Source material:

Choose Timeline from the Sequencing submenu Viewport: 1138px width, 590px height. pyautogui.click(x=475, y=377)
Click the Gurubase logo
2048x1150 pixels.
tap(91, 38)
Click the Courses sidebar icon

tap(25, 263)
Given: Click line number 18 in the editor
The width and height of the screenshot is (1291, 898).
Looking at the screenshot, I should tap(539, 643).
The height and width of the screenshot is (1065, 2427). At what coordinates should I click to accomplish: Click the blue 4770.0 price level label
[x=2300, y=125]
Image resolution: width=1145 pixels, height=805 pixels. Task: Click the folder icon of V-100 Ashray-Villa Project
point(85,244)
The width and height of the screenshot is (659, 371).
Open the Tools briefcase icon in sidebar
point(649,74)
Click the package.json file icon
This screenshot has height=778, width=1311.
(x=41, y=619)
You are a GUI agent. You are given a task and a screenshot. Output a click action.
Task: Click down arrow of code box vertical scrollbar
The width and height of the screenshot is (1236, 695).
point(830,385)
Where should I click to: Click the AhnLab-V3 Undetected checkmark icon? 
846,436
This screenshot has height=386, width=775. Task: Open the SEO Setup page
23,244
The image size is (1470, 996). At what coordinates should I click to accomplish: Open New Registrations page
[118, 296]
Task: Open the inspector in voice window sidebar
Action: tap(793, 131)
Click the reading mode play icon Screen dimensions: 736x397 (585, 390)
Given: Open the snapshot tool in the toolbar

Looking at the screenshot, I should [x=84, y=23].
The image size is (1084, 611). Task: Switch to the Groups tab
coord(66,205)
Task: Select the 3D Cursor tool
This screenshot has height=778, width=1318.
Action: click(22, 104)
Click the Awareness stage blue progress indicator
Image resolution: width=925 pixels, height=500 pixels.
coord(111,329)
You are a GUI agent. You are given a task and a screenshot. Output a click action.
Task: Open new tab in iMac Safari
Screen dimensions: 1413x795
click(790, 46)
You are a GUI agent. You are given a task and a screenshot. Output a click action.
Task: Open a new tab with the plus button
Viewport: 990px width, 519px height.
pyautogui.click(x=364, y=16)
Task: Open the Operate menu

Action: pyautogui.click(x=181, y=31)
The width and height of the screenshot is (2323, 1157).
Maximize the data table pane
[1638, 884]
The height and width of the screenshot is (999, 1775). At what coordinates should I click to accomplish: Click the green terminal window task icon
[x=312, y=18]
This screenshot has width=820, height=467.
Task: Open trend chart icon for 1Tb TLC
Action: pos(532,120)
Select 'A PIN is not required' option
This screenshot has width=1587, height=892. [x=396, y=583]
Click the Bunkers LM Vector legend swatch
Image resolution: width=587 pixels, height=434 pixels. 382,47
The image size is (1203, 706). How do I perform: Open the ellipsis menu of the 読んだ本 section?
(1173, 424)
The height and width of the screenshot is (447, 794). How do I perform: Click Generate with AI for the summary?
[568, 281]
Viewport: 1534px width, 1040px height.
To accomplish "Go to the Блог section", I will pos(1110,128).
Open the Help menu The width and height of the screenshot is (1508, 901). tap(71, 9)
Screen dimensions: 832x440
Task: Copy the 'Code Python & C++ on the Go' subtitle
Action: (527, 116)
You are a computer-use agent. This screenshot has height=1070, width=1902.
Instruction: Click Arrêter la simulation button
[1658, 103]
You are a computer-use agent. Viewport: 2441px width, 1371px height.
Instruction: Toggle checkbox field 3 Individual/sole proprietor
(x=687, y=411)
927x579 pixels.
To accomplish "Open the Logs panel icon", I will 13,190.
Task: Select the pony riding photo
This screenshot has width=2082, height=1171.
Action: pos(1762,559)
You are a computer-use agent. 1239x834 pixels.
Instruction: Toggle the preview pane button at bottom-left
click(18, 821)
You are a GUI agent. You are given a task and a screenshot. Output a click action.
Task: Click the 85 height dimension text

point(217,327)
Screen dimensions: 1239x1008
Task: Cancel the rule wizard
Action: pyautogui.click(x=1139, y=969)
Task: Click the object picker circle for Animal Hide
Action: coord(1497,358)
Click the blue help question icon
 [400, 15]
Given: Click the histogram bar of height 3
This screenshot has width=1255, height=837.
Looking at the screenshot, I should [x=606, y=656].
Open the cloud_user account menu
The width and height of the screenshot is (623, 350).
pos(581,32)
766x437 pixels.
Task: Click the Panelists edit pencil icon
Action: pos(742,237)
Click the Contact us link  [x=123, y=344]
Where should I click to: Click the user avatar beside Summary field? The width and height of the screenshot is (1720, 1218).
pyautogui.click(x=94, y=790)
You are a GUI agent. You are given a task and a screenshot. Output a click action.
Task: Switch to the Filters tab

What is needed:
If a line in the listing above contains the word "will", include it in your count, then give only the final number.

Written solution:
2